**Task details**
The material below holds the lines to copy: from the one with "The width and" up to and including the one with "Viewport: 235px width, 159px". Copy them exactly and skip the pictures.

**Data**

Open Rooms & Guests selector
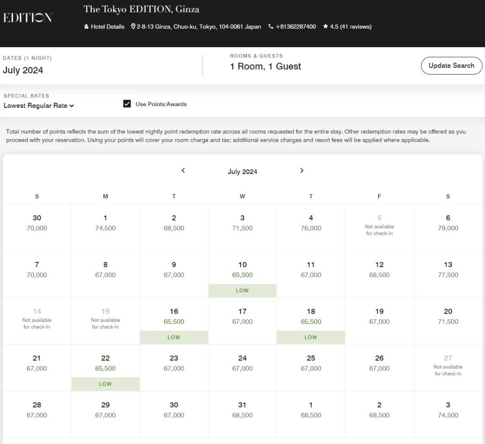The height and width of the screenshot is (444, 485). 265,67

---

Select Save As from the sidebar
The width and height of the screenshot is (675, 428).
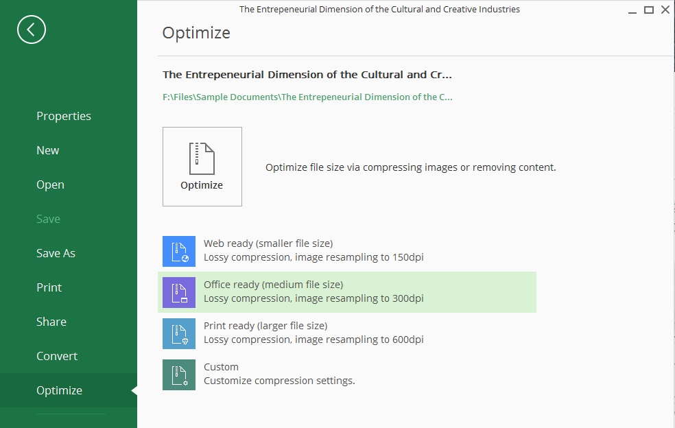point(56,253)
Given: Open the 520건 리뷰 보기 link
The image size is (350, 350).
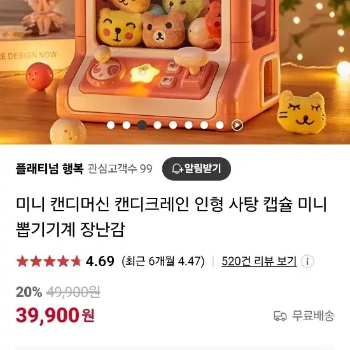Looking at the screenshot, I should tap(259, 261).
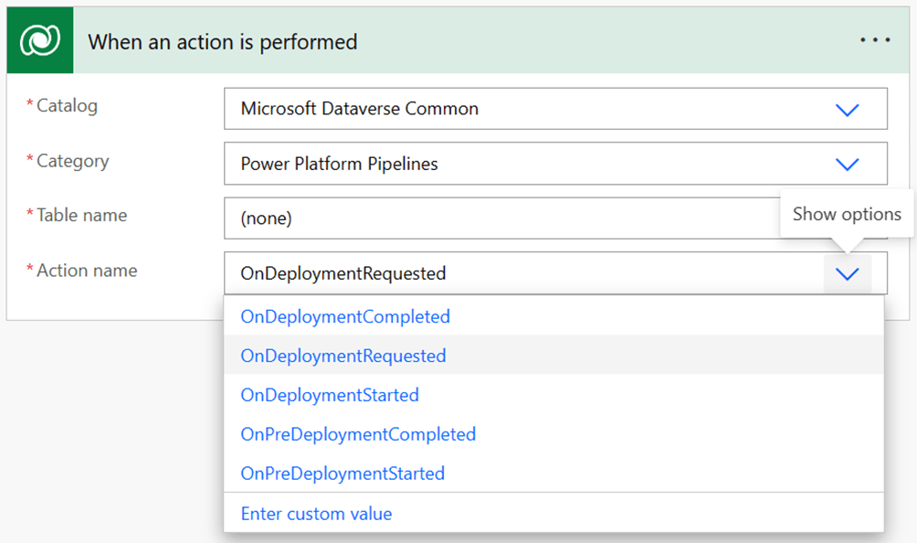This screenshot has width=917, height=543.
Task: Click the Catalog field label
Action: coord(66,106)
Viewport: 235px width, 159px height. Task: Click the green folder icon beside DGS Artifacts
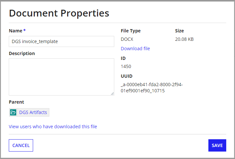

**Result for this task**
The width and height of the screenshot is (675, 428).
point(56,253)
Given: Open the 520건 리뷰 보기 link
The image size is (350, 350).
Looking at the screenshot, I should tap(259, 261).
This screenshot has width=917, height=543.
Task: Click the Catalog field label
Action: coord(66,106)
Viewport: 235px width, 159px height. Task: Click the green folder icon beside DGS Artifacts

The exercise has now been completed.